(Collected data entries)

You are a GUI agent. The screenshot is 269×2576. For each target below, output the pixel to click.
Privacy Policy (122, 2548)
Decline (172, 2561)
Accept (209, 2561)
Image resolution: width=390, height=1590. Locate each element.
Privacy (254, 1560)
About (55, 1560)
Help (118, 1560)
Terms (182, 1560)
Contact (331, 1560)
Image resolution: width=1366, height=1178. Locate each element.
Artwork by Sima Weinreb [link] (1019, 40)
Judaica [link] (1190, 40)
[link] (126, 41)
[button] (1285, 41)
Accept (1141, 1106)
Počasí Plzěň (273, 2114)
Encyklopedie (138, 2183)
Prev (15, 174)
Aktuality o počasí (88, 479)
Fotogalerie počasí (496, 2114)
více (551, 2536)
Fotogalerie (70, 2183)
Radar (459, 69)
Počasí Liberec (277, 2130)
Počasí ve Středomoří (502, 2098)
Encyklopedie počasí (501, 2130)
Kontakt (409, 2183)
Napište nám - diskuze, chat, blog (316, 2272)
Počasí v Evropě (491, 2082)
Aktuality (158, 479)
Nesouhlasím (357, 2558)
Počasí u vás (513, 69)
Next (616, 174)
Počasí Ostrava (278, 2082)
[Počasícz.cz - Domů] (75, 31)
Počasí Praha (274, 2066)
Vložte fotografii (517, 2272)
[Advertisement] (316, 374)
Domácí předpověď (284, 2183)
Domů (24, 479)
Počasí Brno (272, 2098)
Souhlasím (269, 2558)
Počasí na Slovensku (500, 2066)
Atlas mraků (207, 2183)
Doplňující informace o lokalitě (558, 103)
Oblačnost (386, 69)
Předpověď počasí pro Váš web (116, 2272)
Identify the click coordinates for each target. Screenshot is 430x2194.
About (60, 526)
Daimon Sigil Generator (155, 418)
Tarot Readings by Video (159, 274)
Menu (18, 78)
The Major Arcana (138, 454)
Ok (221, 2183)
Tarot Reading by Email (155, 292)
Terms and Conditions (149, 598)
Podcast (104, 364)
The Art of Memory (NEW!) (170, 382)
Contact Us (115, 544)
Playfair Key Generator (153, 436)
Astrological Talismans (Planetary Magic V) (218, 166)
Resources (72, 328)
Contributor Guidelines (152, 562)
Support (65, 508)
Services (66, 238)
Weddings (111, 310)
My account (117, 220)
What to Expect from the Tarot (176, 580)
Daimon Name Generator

### Instructions for the task
Copy every line of the records above that holds the word "Generator".

### Expected answer
Daimon Sigil Generator (155, 418)
Playfair Key Generator (153, 436)
Daimon Name Generator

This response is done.